WHAT IS REQUIRED
A faithful transcript of all the lines below, with no pictures, is the goal here.

[Pixel coordinate grounding data]
*** Begin section ***
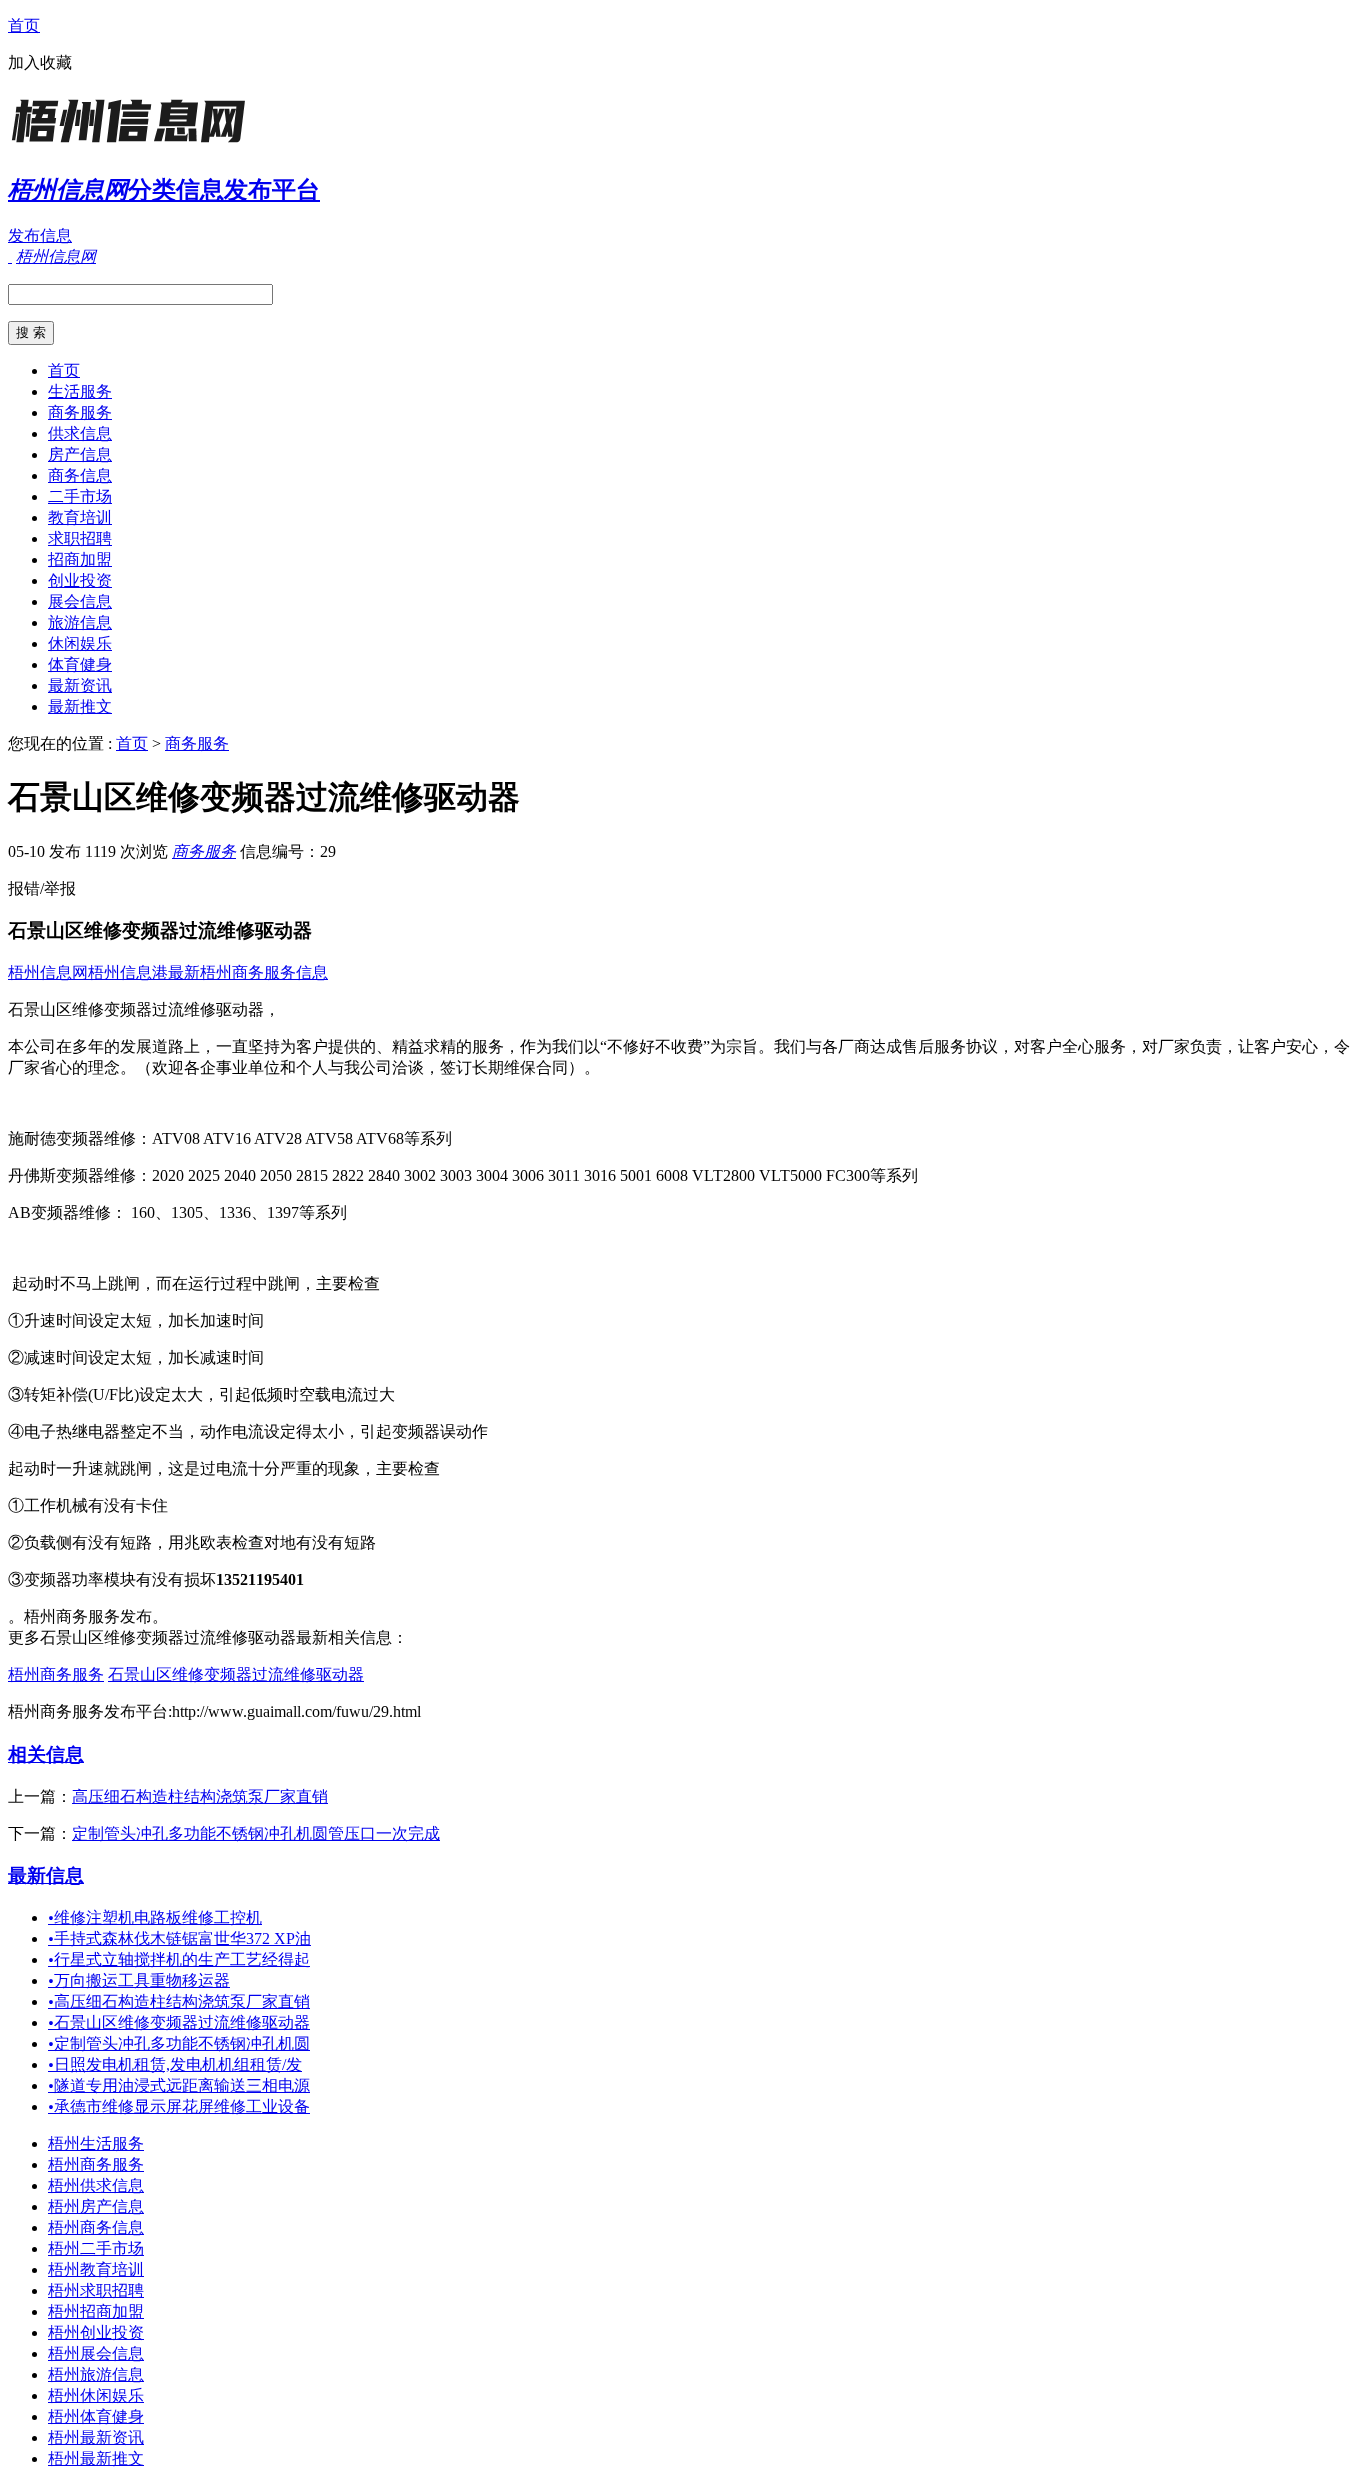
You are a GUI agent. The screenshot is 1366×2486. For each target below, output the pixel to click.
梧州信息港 (128, 972)
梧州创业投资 (96, 2332)
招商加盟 (80, 559)
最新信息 (46, 1875)
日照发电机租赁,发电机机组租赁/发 (175, 2064)
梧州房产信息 (96, 2206)
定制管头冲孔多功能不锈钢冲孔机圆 (179, 2043)
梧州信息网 (48, 972)
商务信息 (80, 475)
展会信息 (80, 601)
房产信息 (80, 454)
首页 (24, 25)
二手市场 (80, 496)
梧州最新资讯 (96, 2437)
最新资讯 (80, 685)
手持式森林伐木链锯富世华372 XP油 (179, 1938)
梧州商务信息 (96, 2227)
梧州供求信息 (96, 2185)
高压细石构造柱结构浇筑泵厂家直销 (200, 1796)
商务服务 (80, 412)
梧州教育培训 (96, 2269)
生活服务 (80, 391)
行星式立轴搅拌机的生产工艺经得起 (179, 1959)
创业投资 (80, 580)
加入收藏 (40, 62)
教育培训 (80, 517)
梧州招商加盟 (96, 2311)
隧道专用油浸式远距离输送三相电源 (179, 2085)
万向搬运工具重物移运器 (139, 1980)
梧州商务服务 (56, 1674)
*** End section ***
THE ANSWER
You are a GUI agent. The screenshot is 1366×2486. For each target below, output the pixel to click.
梧州信息港 (128, 972)
梧州创业投资 (96, 2332)
招商加盟 (80, 559)
最新信息 (46, 1875)
日照发电机租赁,发电机机组租赁/发 (175, 2064)
梧州房产信息 (96, 2206)
定制管头冲孔多功能不锈钢冲孔机圆 (179, 2043)
梧州信息网 (48, 972)
商务信息 (80, 475)
展会信息 (80, 601)
房产信息 (80, 454)
首页 (24, 25)
二手市场 (80, 496)
梧州最新资讯 (96, 2437)
最新资讯 (80, 685)
手持式森林伐木链锯富世华372 XP油 (179, 1938)
梧州商务信息 (96, 2227)
梧州供求信息 (96, 2185)
高压细石构造柱结构浇筑泵厂家直销 (200, 1796)
商务服务 (80, 412)
梧州教育培训 (96, 2269)
生活服务 (80, 391)
行星式立轴搅拌机的生产工艺经得起 (179, 1959)
创业投资 (80, 580)
加入收藏 (40, 62)
教育培训 (80, 517)
梧州招商加盟 (96, 2311)
隧道专用油浸式远距离输送三相电源 (179, 2085)
万向搬运工具重物移运器 (139, 1980)
梧州商务服务 (56, 1674)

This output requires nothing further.